Open Hongyuan-Liu opened 4 months ago
看一下reparameterize这个函数
我看到了,这个函数是提前给模型输入了文本信息,那么onnx推理的时候也能调用到这个函数吗?
调不到,得改一下代码,默认的onnx导出的模型输入只有图片,需要加上text提示才能实现你说的:
这个函数是提前给模型输入了文本信息,那么onnx推理的时候也能调用到这个函数
那就是在导出onnx的时候,fake_input包括图片、text,一块送进去进行导出了 torch.onnx.export( deploy_model, fake_input, f, input_names=['images'], output_names=output_names, opset_version=args.opset) 但为什么官方的导出方式不这么做呢?
Hi @Hongyuan-Liu, currently, we only support exporting ONNX with a customized vocabulary for downstream detection tasks without training.

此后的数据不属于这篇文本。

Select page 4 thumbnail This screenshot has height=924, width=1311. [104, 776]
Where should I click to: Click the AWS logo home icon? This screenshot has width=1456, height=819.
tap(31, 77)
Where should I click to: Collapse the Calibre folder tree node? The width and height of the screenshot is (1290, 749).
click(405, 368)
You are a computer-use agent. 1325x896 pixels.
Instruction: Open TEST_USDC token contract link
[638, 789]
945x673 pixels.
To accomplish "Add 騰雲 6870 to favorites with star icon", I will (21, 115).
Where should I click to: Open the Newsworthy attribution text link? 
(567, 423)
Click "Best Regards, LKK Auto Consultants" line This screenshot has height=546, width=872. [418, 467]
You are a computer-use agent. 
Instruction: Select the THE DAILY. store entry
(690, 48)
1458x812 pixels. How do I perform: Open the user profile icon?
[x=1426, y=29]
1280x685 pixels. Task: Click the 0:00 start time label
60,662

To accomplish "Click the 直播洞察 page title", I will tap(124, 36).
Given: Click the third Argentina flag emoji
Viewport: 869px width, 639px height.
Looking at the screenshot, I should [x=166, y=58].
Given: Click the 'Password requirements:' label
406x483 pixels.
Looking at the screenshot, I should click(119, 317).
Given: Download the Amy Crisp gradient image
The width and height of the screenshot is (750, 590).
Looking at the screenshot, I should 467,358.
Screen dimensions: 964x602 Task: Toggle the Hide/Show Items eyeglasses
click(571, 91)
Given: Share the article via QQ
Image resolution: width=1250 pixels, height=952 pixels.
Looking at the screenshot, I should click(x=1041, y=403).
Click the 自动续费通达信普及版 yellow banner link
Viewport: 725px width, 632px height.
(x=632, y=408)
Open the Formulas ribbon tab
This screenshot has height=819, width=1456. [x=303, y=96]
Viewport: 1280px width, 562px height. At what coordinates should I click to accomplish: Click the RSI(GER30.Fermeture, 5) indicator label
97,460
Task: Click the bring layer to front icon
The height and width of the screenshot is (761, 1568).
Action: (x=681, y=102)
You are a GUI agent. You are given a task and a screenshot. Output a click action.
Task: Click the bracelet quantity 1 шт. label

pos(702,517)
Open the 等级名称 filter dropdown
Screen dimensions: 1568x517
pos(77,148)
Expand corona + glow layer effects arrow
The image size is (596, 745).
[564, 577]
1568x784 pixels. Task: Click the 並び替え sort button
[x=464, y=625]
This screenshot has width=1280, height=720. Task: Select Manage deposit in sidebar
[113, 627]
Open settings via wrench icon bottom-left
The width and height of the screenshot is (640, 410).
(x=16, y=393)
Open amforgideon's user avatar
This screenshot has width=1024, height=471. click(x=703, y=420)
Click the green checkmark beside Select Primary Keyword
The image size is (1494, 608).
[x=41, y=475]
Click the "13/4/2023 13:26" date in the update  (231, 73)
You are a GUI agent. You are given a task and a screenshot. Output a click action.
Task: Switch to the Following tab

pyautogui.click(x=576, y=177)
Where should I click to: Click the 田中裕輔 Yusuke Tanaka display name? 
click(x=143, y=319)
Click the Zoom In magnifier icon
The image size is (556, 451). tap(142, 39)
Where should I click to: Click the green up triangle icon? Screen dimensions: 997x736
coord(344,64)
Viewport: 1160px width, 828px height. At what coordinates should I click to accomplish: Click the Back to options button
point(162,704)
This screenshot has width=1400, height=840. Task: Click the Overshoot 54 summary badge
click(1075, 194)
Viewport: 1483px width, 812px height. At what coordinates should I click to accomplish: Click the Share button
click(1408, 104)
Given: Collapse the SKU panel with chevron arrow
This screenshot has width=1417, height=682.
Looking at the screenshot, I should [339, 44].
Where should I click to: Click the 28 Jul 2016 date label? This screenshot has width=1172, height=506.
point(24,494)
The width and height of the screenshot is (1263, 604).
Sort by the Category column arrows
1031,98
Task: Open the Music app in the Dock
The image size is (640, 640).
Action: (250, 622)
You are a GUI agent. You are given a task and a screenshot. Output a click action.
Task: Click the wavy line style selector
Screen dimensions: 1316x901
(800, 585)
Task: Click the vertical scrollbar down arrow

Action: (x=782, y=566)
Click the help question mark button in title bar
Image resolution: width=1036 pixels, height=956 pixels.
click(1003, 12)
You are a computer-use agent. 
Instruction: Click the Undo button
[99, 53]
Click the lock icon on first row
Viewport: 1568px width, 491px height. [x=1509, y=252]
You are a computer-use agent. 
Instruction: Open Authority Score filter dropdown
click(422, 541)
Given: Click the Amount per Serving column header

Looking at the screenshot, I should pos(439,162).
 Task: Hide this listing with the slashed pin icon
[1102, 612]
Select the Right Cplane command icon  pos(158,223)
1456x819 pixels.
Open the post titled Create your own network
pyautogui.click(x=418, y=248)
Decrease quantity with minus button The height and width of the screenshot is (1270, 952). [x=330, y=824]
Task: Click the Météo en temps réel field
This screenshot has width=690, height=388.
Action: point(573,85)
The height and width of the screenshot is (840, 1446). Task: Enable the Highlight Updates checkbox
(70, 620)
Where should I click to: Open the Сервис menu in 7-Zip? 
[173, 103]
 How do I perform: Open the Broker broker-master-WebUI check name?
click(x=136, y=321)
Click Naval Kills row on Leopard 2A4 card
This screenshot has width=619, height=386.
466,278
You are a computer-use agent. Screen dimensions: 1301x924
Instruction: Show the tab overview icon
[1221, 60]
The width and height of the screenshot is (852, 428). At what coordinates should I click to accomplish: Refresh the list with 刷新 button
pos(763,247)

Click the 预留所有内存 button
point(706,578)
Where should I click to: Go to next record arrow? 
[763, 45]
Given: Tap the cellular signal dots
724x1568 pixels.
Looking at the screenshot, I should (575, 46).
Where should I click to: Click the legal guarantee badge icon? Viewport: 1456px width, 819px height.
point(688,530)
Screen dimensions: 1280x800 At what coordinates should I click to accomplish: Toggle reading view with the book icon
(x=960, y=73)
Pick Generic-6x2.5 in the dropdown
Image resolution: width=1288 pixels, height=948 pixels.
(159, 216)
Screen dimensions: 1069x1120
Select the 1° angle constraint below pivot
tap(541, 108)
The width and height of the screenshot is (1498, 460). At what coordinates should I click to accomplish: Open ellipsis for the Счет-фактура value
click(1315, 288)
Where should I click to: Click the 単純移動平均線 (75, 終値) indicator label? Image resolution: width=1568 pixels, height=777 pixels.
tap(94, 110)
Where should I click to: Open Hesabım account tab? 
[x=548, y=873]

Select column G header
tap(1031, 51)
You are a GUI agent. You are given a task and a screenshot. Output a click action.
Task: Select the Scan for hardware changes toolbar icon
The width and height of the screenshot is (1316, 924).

Supporting text prompts for the ONNX model requires the text encoder. Ideally, we can export a larger ONNX model with a text encoder, but currently, it's not in the plan.
@Hongyuan-Liu, you can try to export the ONNX model with CLIP. There are some open-source works which export CLIP to ONNX. We would appreciate it if you finish it with a kind pull request.
根据你的所述,我理解的是,这个工程只是做特定语义的检测,也就是所说的自定义语义检测,当要部署的时候,把自定的所有语义都通过reparameterize加载进去,然后导出onnx,这样onnx模型就支持了所定义的语义检测了,是这样吗? 那如果是我理解的这样的话,我自己指定自定义的语义,而不限于 coco_class_texts.json,lvis_v1_base_class_captions.json ,lvis_v1_class_texts.json, obj365v1_class_texts.json这些定义好的,理论上也是可以的是吗 ?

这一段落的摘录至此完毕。